→ **Directions for this task**
Output all records verbatim.

→ **Dataset entries**

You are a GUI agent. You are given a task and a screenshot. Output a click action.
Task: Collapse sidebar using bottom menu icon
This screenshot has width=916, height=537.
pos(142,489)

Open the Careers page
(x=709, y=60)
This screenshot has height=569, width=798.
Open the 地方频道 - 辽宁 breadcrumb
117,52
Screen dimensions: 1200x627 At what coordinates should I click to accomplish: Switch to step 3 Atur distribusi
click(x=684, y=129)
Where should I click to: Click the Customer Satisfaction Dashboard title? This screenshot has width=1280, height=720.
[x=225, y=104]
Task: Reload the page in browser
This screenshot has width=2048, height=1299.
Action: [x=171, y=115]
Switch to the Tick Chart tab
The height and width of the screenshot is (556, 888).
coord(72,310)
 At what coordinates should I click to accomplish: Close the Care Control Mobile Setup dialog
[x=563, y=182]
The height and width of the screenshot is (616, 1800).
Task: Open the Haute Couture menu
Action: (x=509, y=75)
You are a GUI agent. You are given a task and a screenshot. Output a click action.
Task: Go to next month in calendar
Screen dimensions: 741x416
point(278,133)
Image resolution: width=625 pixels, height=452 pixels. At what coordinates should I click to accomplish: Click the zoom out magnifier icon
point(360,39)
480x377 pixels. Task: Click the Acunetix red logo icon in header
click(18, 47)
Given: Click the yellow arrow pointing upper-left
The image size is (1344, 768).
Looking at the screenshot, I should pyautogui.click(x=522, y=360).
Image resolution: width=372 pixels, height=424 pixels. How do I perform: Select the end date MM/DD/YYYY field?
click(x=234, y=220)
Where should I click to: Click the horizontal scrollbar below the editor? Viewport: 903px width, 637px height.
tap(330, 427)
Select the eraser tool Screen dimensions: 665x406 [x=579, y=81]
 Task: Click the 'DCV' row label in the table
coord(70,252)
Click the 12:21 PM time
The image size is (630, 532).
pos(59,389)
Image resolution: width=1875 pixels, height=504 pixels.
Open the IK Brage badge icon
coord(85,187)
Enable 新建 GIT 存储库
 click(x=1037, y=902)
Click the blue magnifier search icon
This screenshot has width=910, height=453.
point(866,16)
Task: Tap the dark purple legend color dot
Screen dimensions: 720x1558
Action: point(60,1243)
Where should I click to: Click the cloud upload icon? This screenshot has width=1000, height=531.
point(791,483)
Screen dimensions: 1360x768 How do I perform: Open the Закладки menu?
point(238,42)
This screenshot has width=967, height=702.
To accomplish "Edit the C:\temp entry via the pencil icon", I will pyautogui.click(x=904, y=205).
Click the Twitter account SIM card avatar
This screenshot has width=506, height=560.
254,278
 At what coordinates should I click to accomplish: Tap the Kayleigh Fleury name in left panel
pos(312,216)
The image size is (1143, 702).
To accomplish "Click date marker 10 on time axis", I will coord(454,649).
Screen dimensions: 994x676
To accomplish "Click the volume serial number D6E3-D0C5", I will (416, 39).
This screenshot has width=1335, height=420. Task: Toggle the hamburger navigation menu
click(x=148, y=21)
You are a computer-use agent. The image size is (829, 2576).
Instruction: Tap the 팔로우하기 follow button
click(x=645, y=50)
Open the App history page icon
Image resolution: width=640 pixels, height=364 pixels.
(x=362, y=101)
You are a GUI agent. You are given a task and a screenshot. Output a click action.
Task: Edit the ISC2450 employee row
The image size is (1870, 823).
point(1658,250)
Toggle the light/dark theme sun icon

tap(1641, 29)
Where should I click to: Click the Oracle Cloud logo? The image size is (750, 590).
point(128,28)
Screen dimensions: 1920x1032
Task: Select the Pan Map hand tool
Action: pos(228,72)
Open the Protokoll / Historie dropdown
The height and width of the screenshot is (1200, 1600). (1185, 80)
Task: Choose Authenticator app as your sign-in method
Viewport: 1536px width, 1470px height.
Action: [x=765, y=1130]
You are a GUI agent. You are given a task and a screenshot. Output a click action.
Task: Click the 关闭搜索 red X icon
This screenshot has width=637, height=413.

→ **Answer box**
You are a GUI agent. You are given a task and a screenshot. Output a click action.
Task: Collapse sidebar using bottom menu icon
This screenshot has width=916, height=537.
pos(142,489)

Open the Careers page
(x=709, y=60)
This screenshot has height=569, width=798.
Open the 地方频道 - 辽宁 breadcrumb
117,52
Screen dimensions: 1200x627 At what coordinates should I click to accomplish: Switch to step 3 Atur distribusi
click(x=684, y=129)
Where should I click to: Click the Customer Satisfaction Dashboard title? This screenshot has width=1280, height=720.
[x=225, y=104]
Task: Reload the page in browser
This screenshot has width=2048, height=1299.
Action: [x=171, y=115]
Switch to the Tick Chart tab
The height and width of the screenshot is (556, 888).
coord(72,310)
 At what coordinates should I click to accomplish: Close the Care Control Mobile Setup dialog
[x=563, y=182]
The height and width of the screenshot is (616, 1800).
Task: Open the Haute Couture menu
Action: (x=509, y=75)
You are a GUI agent. You are given a task and a screenshot. Output a click action.
Task: Go to next month in calendar
Screen dimensions: 741x416
point(278,133)
Image resolution: width=625 pixels, height=452 pixels. At what coordinates should I click to accomplish: Click the zoom out magnifier icon
point(360,39)
480x377 pixels. Task: Click the Acunetix red logo icon in header
click(18, 47)
Given: Click the yellow arrow pointing upper-left
The image size is (1344, 768).
Looking at the screenshot, I should pyautogui.click(x=522, y=360).
Image resolution: width=372 pixels, height=424 pixels. How do I perform: Select the end date MM/DD/YYYY field?
click(x=234, y=220)
Where should I click to: Click the horizontal scrollbar below the editor? Viewport: 903px width, 637px height.
tap(330, 427)
Select the eraser tool Screen dimensions: 665x406 [x=579, y=81]
 Task: Click the 'DCV' row label in the table
coord(70,252)
Click the 12:21 PM time
The image size is (630, 532).
pos(59,389)
Image resolution: width=1875 pixels, height=504 pixels.
Open the IK Brage badge icon
coord(85,187)
Enable 新建 GIT 存储库
 click(x=1037, y=902)
Click the blue magnifier search icon
This screenshot has width=910, height=453.
point(866,16)
Task: Tap the dark purple legend color dot
Screen dimensions: 720x1558
Action: point(60,1243)
Where should I click to: Click the cloud upload icon? This screenshot has width=1000, height=531.
point(791,483)
Screen dimensions: 1360x768 How do I perform: Open the Закладки menu?
point(238,42)
This screenshot has width=967, height=702.
To accomplish "Edit the C:\temp entry via the pencil icon", I will pyautogui.click(x=904, y=205).
Click the Twitter account SIM card avatar
This screenshot has width=506, height=560.
254,278
 At what coordinates should I click to accomplish: Tap the Kayleigh Fleury name in left panel
pos(312,216)
The image size is (1143, 702).
To accomplish "Click date marker 10 on time axis", I will coord(454,649).
Screen dimensions: 994x676
To accomplish "Click the volume serial number D6E3-D0C5", I will (416, 39).
This screenshot has width=1335, height=420. Task: Toggle the hamburger navigation menu
click(x=148, y=21)
You are a computer-use agent. The image size is (829, 2576).
Instruction: Tap the 팔로우하기 follow button
click(x=645, y=50)
Open the App history page icon
Image resolution: width=640 pixels, height=364 pixels.
(x=362, y=101)
You are a GUI agent. You are given a task and a screenshot. Output a click action.
Task: Edit the ISC2450 employee row
The image size is (1870, 823).
point(1658,250)
Toggle the light/dark theme sun icon

tap(1641, 29)
Where should I click to: Click the Oracle Cloud logo? The image size is (750, 590).
point(128,28)
Screen dimensions: 1920x1032
Task: Select the Pan Map hand tool
Action: pos(228,72)
Open the Protokoll / Historie dropdown
The height and width of the screenshot is (1200, 1600). (1185, 80)
Task: Choose Authenticator app as your sign-in method
Viewport: 1536px width, 1470px height.
Action: [x=765, y=1130]
You are a GUI agent. You are given a task and a screenshot. Output a click action.
Task: Click the 关闭搜索 red X icon
This screenshot has width=637, height=413.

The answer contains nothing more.